[Dataset entries]
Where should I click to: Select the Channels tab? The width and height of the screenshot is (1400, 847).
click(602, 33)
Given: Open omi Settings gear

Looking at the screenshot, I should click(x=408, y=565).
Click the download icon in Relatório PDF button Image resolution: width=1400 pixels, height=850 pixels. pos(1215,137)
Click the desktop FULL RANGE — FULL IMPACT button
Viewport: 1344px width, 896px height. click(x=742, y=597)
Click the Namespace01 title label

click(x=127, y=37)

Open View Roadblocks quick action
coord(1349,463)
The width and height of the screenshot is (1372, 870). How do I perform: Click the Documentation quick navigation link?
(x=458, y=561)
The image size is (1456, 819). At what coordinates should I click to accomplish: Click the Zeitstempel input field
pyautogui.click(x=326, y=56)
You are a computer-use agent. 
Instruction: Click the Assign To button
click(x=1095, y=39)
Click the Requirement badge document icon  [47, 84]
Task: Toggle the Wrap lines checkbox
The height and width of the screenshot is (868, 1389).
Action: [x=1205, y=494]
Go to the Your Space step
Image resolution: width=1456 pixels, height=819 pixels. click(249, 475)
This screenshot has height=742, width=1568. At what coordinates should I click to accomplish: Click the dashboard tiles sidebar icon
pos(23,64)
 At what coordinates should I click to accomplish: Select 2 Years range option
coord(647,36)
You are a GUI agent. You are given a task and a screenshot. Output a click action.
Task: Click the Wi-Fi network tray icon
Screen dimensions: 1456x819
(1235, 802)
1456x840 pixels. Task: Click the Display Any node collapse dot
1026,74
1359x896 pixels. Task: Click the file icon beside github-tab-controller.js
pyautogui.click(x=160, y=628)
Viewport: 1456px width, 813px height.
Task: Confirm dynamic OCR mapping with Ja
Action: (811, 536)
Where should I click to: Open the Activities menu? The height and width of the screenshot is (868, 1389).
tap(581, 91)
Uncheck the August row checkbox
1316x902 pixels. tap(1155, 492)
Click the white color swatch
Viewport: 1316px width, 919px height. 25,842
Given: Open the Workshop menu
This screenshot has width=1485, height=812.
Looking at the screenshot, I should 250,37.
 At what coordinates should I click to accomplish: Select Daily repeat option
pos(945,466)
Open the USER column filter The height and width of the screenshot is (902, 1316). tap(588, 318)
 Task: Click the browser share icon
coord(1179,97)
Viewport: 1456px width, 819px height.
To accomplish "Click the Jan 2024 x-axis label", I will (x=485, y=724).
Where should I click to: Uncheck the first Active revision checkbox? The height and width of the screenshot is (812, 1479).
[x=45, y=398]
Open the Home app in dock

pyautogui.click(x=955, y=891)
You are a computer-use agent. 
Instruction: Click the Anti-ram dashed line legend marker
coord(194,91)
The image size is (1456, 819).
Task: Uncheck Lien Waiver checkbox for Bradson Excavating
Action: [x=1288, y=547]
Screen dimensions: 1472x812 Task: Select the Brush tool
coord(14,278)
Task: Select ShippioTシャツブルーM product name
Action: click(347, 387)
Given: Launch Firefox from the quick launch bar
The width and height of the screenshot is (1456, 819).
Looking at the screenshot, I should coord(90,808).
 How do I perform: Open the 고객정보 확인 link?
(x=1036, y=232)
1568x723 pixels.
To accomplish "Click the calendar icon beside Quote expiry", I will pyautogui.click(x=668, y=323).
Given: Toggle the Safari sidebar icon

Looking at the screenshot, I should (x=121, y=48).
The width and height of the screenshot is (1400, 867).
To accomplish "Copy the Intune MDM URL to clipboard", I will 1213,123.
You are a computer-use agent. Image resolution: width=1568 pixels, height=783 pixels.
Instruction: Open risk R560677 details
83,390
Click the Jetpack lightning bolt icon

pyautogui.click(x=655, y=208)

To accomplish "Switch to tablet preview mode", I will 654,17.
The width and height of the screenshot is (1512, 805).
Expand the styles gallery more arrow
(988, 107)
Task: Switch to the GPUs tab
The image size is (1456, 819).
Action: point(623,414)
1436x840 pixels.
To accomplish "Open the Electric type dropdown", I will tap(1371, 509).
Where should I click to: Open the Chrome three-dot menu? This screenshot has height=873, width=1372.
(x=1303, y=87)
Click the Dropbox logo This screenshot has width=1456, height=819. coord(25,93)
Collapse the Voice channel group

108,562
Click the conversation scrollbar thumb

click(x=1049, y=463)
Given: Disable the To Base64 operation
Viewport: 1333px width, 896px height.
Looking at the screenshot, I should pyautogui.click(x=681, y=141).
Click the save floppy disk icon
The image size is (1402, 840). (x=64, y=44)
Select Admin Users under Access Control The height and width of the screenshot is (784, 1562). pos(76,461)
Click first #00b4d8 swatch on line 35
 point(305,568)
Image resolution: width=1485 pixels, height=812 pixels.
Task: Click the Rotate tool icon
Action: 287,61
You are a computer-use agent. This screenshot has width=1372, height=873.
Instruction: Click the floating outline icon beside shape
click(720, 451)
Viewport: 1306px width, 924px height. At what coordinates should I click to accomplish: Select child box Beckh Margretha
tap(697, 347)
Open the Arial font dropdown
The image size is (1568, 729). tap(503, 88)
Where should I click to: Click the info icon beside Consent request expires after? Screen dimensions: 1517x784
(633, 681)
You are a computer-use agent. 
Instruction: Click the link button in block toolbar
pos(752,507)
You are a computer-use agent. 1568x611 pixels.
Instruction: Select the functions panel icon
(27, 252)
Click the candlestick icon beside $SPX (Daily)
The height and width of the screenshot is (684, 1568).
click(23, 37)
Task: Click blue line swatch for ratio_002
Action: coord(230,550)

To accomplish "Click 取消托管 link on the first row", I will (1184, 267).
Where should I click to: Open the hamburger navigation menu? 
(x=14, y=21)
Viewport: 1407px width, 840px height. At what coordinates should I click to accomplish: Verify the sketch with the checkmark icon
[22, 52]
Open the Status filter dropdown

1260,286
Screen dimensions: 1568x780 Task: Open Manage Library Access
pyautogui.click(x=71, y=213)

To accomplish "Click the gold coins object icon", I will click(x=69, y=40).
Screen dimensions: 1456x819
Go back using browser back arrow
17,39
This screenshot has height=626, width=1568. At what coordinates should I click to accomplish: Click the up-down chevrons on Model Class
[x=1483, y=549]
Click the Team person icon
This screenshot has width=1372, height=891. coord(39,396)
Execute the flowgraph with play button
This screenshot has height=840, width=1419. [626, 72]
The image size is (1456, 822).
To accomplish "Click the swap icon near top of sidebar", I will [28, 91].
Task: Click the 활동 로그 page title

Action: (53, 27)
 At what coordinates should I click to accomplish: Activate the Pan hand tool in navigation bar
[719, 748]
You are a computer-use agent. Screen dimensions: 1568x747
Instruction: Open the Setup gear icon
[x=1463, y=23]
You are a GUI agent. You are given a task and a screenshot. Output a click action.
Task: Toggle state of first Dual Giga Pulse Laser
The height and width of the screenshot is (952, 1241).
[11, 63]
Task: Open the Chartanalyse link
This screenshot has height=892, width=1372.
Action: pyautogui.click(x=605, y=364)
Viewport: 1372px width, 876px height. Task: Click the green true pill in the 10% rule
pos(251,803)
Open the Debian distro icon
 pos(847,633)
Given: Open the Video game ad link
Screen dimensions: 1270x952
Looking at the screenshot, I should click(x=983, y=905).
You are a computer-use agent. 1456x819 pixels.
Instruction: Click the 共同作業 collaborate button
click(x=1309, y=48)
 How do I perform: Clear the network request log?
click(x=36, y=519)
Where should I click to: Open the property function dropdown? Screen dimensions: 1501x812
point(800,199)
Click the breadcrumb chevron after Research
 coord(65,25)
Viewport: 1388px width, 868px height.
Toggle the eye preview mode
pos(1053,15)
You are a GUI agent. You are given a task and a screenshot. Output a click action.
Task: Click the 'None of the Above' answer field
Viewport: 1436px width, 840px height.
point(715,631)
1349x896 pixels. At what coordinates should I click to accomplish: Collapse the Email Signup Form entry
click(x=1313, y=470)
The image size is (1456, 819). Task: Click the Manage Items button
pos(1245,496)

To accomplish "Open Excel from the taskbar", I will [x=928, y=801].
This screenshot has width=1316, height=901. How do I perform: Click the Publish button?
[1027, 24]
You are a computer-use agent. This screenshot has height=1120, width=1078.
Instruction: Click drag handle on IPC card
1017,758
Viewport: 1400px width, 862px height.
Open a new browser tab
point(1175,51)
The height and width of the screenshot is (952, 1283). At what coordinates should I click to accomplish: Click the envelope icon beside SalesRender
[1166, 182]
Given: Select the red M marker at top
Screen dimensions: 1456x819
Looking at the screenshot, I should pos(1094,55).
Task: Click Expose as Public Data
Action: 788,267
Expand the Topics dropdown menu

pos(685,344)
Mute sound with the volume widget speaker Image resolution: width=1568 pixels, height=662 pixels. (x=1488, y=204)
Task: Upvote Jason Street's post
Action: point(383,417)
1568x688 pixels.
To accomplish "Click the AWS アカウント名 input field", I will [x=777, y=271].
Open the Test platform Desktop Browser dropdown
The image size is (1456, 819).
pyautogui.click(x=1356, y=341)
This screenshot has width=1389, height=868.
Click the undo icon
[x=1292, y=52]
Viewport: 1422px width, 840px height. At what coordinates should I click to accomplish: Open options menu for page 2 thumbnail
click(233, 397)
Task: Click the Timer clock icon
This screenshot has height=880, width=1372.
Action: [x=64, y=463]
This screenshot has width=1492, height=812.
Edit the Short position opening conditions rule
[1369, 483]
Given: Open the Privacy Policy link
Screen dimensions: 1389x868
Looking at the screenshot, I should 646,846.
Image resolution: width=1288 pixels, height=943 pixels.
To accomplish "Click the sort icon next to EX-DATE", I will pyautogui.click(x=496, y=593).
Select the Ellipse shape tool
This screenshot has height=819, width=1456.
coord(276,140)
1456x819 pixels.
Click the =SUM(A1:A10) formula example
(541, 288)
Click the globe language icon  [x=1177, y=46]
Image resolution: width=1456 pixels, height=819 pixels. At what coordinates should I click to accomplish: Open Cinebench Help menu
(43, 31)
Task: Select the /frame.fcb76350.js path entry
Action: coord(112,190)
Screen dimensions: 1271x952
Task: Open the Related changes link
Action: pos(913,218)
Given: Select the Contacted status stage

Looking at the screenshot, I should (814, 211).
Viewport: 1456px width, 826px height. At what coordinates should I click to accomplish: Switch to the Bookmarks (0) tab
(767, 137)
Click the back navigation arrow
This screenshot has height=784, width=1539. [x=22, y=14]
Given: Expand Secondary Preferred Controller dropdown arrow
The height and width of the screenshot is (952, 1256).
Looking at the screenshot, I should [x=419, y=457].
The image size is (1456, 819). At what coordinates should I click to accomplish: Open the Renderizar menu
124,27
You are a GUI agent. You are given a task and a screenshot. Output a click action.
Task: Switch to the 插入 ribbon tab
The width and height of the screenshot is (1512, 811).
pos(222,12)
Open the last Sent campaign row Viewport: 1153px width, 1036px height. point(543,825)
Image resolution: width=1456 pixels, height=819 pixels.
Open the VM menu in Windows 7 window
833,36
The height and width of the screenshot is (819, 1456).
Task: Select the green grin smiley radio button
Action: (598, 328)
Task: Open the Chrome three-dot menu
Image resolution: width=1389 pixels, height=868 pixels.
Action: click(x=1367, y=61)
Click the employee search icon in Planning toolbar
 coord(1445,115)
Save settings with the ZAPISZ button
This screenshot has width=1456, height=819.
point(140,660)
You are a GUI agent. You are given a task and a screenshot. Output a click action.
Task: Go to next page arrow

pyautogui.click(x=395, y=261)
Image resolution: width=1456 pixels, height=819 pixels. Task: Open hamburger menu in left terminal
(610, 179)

### ABOUT THIS TASK
Whenever a line in the records contains the word "from", copy that line.

### WRITTEN RESPONSE
Given: Launch Firefox from the quick launch bar
To accomplish "Open Excel from the taskbar", I will [x=928, y=801].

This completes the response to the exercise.